During this course, we will use different tools and applications for programming and communications:

  1. JupyterLab in a cloud computing environment, specifically the ocean.pangeo.io binderhub. This is a Jupyter hub provided by the open-source geoscience project Pangeo. Pangeo operates two Jupyter hubs, ocean.pangeo.io and hydro.pangeo.io. For this class, let’s use ocean, but hydro can be a backup.
  2. Git and GitHub for version control and documentation
  3. Slack for communicating among course participants

JupyterLab

JupyerLab is an open-source web-based user interface for doing data science. The Jupyter lab interface consists of different components such as a file browser, terminal, image viewer, console, text editor, etc.

Jupyter Notebooks (filename extension .ipynb) are documents inside the JupyterLab environment which contain computer code, and rich text elements (figures, links etc.). Jupyter Notebooks are perfect for documenting a data science workflow in an interactive format.
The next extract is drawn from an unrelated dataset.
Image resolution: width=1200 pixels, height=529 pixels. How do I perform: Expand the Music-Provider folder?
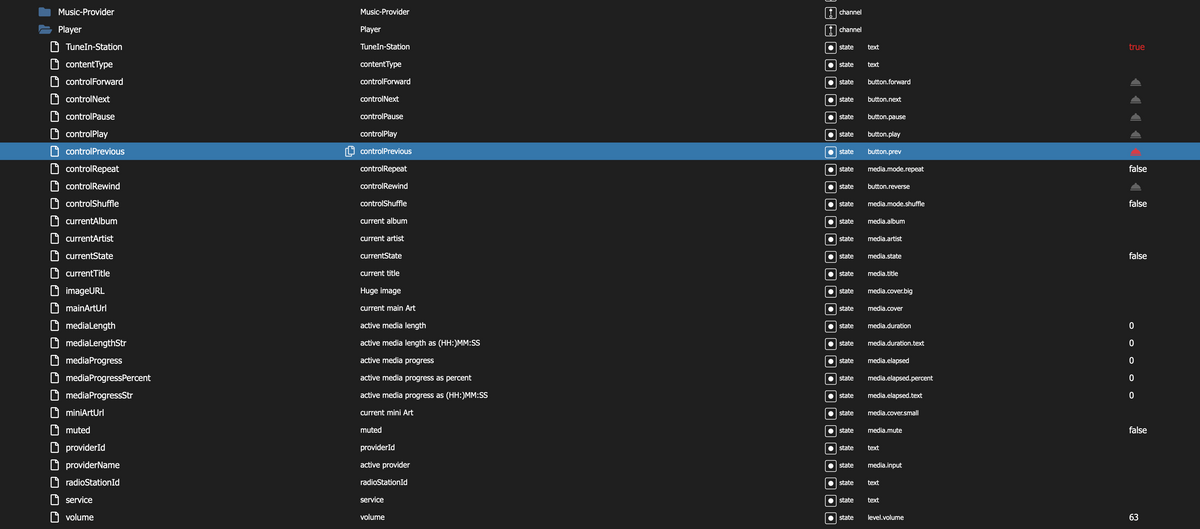[x=44, y=12]
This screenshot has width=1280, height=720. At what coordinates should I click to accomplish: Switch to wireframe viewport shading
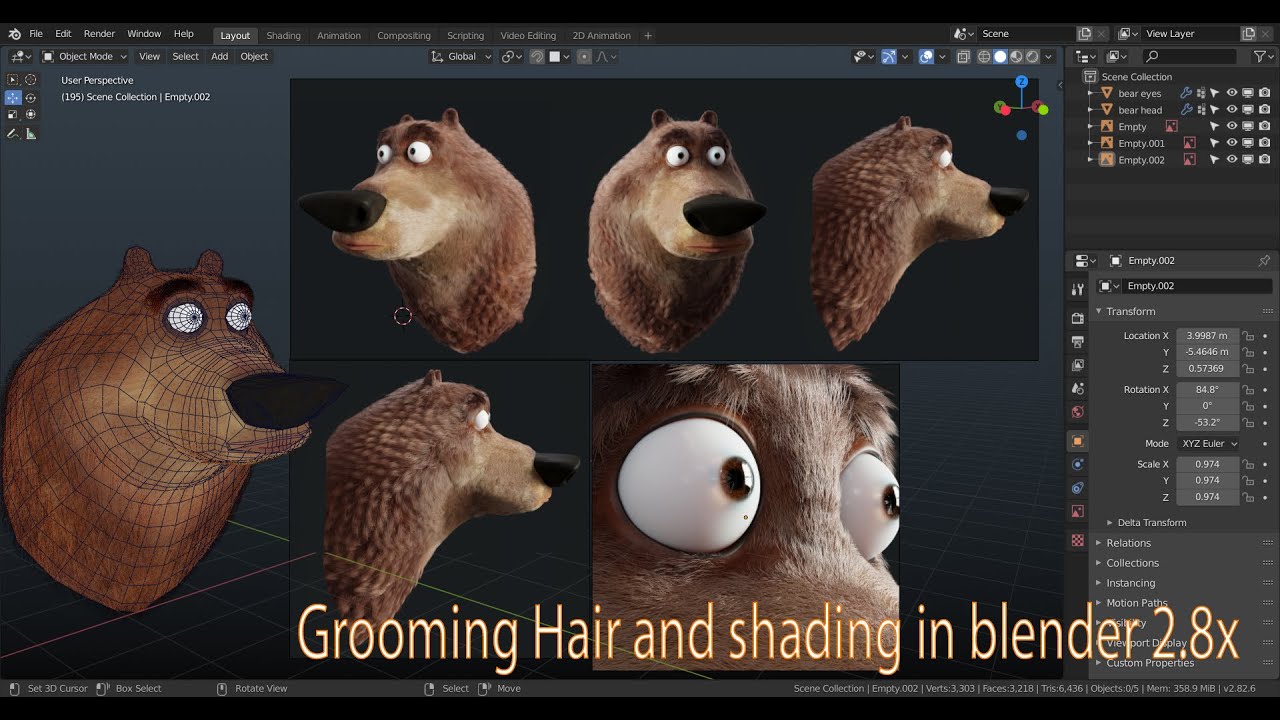point(984,57)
We use JupyterLab/Jupyter Notebooks as the default programming environment during this course. All of the course materials are available in a JupyterLab setting via cloud computing environments (the Pangeo binderhub).

Binder Jupyter Notebook

Basic view of JupyterLab

A Jupyter Notebook open in Jupyter Lab

A Jupyter Notebook open in Jupyter Lab

Cloud computing environments

We will use cloud-based computing environments (Pangeo, Google Colaboratory, Microsoft Azure) to access interactive online version of the lessons and to work on the weekly exercises. You can use the cloud computing environments with any computer as long as it has a reasonably fast internet connection and a web browser.

Please note that the cloud computing environments are temporary. Always remember to push your changes to GitHub (and / or download a local copy).

Each interactive lecture and assignment will have a link for Pangeo and a launch button for opening a notebook in Google Colaboratory.

Using your own computer

We recommend everyone to use the available cloud computing environments during this course. In case you want to work on your own computer, start by installing Python (via Anaconda).

Git and GitHub

One of the core goals of this course (besides learning programming) is to learn how to use version control with Git and storing your codes (privately) on GitHub.

Git is a version control software used to track and store changes in your files (often source code for programs) without losing the history of past changes. Files in Git are stored in a repository, which you can simply think of as a directory containing files (or other directories) related to a single ‘project’. Git is widely used by professionals to keep track of what they’ve done and to collaborate with other people.

GitHub is a web based Git repository hosting service and social network. It is the largest online storage space of collaborative works that exists in the world. It is a place where you can share your code openly to the entire world or alternatively only to your collaborators working on the same project. GitHub provides a nice web-interface to your files that is easy to use. It is a nice way for exploring the codes and documentation or e.g., teaching materials such as those in our course.

Both Git and GitHub provide many more features than the ones mentioned here, but for now we are happy to understand the basic idea of what they are.

Slack

During the course we will use actively an application called Slack for discussion and questions about the lessons and exercises. All enrolled students have received an invite link to the COMP590.800 workspace at the start of the course. Read more about Slack.

Page summary

Now you should have (at least) a basic idea about the different components of our course environment and what they mean. You don’t need to understand everything fully at this point as they will become clearer when we start using the course environment.